Among the stories I covered in Philly was Three Mile Island, the nuke plant that nearly melted down just a hundred miles upwind from the radio station. It was a scary night when I had to come into the newsroom and do live updates from the wire services. A few days later I drove up to the site near Harrisburg to look around.
In the aftermath, I went to Washington DC for a No Nukes rally that brought Jackson Browne, Jane Fonda and others to the steps of the Capitol.
When I wasn’t reporting, I was snapping shots of the entertainers joining the protest.
I also reported on the New York No Nukes protest and the concert at Madison Square Garden where Bruce Springsteen got angry at his onetime girlfriend Lynn Goldsmith for taking unauthorized photos from the floor.
Pope John Paul II visited Philly and honored WMMR with a drive-by down Walnut Street past our studios where I was waiting with my camera. Apparently, his advance team didn’t brief him about looking up and waving to us.

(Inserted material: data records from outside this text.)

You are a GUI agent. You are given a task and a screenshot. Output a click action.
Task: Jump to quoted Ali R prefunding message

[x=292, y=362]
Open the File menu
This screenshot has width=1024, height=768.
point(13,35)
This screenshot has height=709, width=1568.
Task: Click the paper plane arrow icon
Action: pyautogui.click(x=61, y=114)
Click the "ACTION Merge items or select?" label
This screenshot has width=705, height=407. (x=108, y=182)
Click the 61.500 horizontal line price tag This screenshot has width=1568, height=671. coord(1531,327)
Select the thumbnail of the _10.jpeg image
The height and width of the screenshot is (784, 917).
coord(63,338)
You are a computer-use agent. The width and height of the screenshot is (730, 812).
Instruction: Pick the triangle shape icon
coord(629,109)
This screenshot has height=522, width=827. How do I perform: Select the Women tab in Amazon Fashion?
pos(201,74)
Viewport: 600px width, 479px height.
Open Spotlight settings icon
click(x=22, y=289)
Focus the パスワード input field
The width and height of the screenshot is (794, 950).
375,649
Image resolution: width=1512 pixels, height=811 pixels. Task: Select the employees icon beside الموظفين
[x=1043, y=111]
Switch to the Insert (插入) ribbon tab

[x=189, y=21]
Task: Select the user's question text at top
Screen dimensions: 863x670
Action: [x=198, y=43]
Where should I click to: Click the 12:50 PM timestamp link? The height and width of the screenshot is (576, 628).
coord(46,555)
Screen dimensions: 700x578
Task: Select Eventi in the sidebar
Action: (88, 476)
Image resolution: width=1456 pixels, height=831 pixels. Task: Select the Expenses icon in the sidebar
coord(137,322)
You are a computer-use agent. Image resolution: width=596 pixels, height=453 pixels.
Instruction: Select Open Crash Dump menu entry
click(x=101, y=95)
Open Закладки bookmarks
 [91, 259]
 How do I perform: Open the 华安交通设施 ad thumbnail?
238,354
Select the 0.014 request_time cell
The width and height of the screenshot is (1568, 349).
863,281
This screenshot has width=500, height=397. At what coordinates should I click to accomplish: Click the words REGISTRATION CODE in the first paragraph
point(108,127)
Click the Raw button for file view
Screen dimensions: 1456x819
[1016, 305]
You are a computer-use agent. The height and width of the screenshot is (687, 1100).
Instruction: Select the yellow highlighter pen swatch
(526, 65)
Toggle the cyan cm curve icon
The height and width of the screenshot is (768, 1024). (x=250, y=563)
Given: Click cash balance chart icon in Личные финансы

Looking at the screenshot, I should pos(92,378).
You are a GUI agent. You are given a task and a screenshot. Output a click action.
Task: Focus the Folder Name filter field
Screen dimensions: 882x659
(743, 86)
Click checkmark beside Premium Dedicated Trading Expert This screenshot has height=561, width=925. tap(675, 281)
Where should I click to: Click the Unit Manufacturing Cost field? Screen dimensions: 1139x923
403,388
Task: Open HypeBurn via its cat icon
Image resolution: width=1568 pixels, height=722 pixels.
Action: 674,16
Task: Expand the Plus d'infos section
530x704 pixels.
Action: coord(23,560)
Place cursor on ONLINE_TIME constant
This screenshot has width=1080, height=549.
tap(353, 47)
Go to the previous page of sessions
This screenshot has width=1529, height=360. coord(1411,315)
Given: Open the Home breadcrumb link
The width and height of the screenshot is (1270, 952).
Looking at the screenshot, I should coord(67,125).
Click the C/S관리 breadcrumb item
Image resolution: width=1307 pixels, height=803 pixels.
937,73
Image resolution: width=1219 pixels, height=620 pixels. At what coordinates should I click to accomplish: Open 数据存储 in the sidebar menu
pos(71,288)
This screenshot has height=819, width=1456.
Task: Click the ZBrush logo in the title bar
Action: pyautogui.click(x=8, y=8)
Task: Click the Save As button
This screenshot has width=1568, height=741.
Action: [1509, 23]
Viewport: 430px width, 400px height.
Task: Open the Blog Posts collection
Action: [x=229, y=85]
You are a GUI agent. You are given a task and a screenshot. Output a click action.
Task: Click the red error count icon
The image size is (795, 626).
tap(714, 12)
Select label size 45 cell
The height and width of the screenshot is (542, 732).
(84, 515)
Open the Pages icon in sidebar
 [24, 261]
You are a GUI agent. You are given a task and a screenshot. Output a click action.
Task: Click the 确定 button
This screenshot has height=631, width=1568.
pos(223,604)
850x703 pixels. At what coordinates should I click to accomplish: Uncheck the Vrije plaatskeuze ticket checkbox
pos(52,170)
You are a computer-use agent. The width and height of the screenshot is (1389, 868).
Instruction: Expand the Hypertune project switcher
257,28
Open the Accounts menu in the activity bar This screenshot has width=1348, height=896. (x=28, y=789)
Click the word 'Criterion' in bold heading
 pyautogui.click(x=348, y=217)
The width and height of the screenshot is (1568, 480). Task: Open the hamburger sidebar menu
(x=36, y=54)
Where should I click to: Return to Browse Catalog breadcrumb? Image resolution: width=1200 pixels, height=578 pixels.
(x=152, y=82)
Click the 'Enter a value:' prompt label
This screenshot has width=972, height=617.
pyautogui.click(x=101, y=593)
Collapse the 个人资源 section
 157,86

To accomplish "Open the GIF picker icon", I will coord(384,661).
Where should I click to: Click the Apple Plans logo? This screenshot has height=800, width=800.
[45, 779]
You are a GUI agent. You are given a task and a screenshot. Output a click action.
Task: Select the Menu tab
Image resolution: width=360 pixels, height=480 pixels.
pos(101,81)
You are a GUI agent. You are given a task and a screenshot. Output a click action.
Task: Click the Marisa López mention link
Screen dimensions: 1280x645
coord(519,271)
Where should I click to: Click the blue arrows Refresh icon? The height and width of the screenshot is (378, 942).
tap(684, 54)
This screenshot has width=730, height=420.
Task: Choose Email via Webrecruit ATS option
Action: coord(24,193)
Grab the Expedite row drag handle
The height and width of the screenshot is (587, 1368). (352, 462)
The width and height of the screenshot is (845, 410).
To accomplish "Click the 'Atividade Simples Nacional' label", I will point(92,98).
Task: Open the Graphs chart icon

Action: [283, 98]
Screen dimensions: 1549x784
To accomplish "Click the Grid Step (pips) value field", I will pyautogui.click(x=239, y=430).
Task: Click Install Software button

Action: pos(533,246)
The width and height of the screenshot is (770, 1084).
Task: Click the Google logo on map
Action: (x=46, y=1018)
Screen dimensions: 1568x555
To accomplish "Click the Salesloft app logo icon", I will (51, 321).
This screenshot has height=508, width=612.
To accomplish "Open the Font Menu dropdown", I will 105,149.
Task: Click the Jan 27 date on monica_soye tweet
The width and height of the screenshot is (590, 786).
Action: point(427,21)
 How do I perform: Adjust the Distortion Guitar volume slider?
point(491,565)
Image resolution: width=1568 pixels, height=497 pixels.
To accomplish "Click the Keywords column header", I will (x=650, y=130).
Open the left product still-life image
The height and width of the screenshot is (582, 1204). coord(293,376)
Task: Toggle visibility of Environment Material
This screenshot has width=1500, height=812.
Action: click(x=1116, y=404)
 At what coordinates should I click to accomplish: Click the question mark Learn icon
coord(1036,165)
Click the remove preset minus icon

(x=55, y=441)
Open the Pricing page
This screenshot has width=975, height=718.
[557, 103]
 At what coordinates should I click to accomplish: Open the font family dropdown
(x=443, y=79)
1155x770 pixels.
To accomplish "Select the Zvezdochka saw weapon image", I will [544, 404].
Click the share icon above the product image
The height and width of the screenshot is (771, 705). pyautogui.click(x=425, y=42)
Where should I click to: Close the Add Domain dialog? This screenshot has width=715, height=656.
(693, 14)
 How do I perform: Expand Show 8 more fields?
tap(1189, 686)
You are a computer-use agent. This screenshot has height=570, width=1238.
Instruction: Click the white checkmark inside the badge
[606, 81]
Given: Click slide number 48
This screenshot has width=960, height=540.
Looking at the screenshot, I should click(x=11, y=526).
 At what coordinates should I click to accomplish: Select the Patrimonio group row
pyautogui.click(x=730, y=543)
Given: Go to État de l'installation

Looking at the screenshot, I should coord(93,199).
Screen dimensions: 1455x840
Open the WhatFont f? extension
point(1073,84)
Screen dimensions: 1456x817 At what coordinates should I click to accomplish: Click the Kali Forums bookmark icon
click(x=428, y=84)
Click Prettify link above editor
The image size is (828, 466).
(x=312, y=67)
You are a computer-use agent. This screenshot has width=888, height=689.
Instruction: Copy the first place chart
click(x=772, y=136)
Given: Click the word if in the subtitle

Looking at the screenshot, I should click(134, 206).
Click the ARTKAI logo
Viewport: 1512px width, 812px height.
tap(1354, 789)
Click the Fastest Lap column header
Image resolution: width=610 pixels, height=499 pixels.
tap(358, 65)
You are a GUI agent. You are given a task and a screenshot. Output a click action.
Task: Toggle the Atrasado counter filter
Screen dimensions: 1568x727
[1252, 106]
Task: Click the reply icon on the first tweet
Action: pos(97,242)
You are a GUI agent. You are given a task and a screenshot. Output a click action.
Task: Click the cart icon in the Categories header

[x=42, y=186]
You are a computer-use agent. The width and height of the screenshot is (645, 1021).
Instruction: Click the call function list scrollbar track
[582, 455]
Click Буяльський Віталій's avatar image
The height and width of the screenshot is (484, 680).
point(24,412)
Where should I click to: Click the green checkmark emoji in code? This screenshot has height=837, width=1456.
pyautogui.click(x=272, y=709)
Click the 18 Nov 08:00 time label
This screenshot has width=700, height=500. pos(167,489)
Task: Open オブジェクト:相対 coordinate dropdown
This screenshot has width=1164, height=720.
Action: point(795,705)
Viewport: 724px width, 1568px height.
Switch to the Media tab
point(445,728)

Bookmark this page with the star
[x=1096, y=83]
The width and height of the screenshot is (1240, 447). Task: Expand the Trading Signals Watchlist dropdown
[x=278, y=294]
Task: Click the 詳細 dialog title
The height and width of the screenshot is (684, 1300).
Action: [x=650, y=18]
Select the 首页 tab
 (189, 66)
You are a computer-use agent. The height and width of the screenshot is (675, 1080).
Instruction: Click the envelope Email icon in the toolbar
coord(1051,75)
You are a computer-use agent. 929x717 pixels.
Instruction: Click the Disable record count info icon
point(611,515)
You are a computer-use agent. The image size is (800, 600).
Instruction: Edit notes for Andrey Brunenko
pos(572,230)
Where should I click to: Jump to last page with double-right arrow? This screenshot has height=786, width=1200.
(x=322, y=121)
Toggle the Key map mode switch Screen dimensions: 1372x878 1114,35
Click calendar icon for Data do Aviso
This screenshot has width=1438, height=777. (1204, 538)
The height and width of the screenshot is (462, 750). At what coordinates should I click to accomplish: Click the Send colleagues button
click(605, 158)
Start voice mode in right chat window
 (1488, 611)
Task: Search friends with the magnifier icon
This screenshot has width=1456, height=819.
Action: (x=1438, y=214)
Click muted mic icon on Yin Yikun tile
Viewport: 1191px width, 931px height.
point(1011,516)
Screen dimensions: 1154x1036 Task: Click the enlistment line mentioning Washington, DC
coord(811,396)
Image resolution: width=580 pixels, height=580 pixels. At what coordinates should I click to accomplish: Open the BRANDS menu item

In the winter of 1980, the radio station received ticket and hotel packages for the Winter Olympics in Lake Placid, NY. They were given away to listeners as an on-air promotion. Somehow, one of the packages wasn’t doled out. So the program director said I should go up there and do a few days of reporting from the Games.
My brother-in-law came down from Massachusetts to use the other ticket. We saw Eric Hayden win one of his 5 speedskating medals. We tramped up a mountain in the rain only to have a ski event cancelled on us. And we saw the USA hockey team trounce Germany on a Wednesday night. I took some photos from the stands.
Our three days up, I boarded a flight back to Philadelphia Friday afternoon, just as the underdog Team USA and Herb Brooks were to face the powerful, heavily-favored Soviet Union. In mid-flight, the pilot announced the shocking result and the passengers went bonkers. ABC broadcast the game on a delay, and it was airing as I deplaned in Philly. I went to an airport bar to watch, resisting the temptation to find traveling suckers who wanted to bet on the outcome!
Speak-ing of spawts, as Howard Cosell would say, I played softball one summer at a park down the street from my apartment. I was on a team sponsored by the Hot Club, the city’s premier punk venue. We were . . well . . a pretty hot club.
We played at a field in a playground off Lombard Street near the Schuylkill River. Taney Park was where, years later, a local girl named Mo’ne Davis played baseball and went on to became the first girl to pitch a victory in the Little League World Series. I like to think we’d left some mojo behind.